MAGNESIUM FOR STRESS RELEASE- PART 2
The main way in which stress depletes the body of magnesium is that it is utilized in multiple facets during a stress response. If you think about all of the different ways your body responds to either acute or chronic stress- remember it’s all the same response, but a chronic stress response is ongoing- there are a lot of processes involved there. Liver function, heart function, adrenal function- and there are so many ways in which magnesium is used to do all the things our body has to do in a stress response we’d be here all day naming each one. Ironically, when magnesium is pumped out in some of these functions- like readying the muscles for activity- and then not used, we excrete it in our urine rather than reusing it. To really grasp how much magnesium your body is burning through in this situation, we have to remind ourselves that chronic stress is occurring every day, multiple times a day. (Click here to learn more about a chronic stress response)
Considering the amount of magnesium we lose when under stress, it’s ironic that having sufficient levels of magnesium can also help combat stress. One of the main ways magnesium neutralizes stress is by binding to and stimulating GABA receptors in the brain. GABA is a relaxing neurotransmitter that slows down overstimulated brain activity, relaxing our brain and, in turn, soothing anxiety and insomnia as well as feelings of fear. When GABA is low, it becomes almost impossible to relax. Sure signs of low GABA are feeling easily overwhelmed, having compulsive or repetitive thoughts, and lying awake at night with racing thoughts- that “wired but tired” feeling. In clinical studies, low GABA has been associated with many stress disorders like generalized anxiety disorder, panic attacks, and irritable bowel syndrome. Magnesium also keeps glutamate—an excitatory neurotransmitter—within healthy limits, and it’s necessary in the synthesis of serotonin and dopamine- lots to do with producing those feel good hormones!
Magnesium also restricts or slows the release of stress hormones, as well as acting as a sort of filter to prevent them from entering the brain, more or less reducing the over-activity of your HPA (hypothalamus adrenal pituitary) axis. When the HPA axis is over active, high levels of stress hormone are constantly released. In the pituitary gland, magnesium modulates the release of adreno corticotropin releasing hormone (ACTH), a hormone that travels to the adrenal glands, stimulating cortisol release. In the adrenal gland, it maintains a healthy response to ACTH, keeping cortisol release within a normal range. Because magnesium is involved in virtually every step in the stress response relative to the adrenal hormone cascade, a deficiency actually allows the stress response to be triggered with less provocation. This means that for someone with plenty of magnesium, a minor stressor is just that- minor. But in someone with magnesium deficiency, a minor stressor turns into a very major ordeal.
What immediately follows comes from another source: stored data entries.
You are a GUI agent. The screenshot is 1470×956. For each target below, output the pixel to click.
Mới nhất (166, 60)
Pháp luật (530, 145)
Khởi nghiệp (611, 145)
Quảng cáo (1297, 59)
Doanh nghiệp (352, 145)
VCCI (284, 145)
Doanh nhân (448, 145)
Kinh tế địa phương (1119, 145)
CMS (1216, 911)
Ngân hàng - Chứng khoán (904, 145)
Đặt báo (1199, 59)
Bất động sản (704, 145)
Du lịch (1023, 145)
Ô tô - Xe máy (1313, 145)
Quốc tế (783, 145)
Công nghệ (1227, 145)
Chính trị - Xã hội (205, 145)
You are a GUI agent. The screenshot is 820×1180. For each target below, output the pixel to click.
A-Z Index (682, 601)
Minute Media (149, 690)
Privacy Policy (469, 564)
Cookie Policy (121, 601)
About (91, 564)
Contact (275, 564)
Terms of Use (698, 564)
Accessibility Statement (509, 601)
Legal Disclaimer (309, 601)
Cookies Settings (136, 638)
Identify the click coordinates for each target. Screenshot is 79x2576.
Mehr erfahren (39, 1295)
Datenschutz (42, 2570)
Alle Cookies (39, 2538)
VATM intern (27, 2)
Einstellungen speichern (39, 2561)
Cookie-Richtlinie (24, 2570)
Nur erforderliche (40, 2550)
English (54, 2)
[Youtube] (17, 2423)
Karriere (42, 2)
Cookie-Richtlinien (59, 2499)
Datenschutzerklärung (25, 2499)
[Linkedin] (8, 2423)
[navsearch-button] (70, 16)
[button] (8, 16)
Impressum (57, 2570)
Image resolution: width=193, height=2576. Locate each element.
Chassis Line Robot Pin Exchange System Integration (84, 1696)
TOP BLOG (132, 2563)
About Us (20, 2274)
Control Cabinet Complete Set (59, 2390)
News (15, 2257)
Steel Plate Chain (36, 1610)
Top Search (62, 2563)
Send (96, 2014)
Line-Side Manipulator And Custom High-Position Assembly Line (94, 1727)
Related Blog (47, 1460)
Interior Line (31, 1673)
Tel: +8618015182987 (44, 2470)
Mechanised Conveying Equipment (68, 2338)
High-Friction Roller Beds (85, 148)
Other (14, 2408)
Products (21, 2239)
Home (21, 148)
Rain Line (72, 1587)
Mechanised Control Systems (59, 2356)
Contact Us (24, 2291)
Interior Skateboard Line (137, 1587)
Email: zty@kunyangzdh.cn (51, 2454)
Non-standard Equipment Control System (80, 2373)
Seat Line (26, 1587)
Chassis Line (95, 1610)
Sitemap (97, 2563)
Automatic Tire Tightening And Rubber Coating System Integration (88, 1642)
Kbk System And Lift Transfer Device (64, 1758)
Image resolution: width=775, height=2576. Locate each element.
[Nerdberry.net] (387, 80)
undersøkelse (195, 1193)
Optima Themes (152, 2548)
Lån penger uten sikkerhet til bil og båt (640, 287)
Magnesium is also necessary for activating Vitamin D- in fact, magnesium loss is just one mineral loss in a progression of several that can lead to a Vitamin D deficiency. Vitamin D plays a large role in regulating inflammation and is imperative in the portion of the immune response that’s necessary for telling the body when it’s safe to stop launching an immune activation. This is one reason Vitamin D deficiency is so common in autoimmune diagnoses, where we see an immune response spiraled out of control. In the long run, this means chronically low magnesium can be a very large contributor to the development of autoimmune disease. Magnesium has synergistic effects with several other nutrients in the body, meaning they either work together or as cofactors to each other in different processes. These are Calcium, potassium, zinc, manganese, phosphorus, chromium, Vitamin A, B1, B2, B3, C & E.
Magnesium also helps relieve general inflammation, including brain inflammation. It assists in removing heavy metals, specifically in removing them from the brain, and it’s a key element in keeping blood sugar stable. When heavy metals can’t exit the body, and blood sugar stays high, we experience elevated inflammation, which is yet another chronic stressor on the body, perpetuating the cycle of magnesium loss.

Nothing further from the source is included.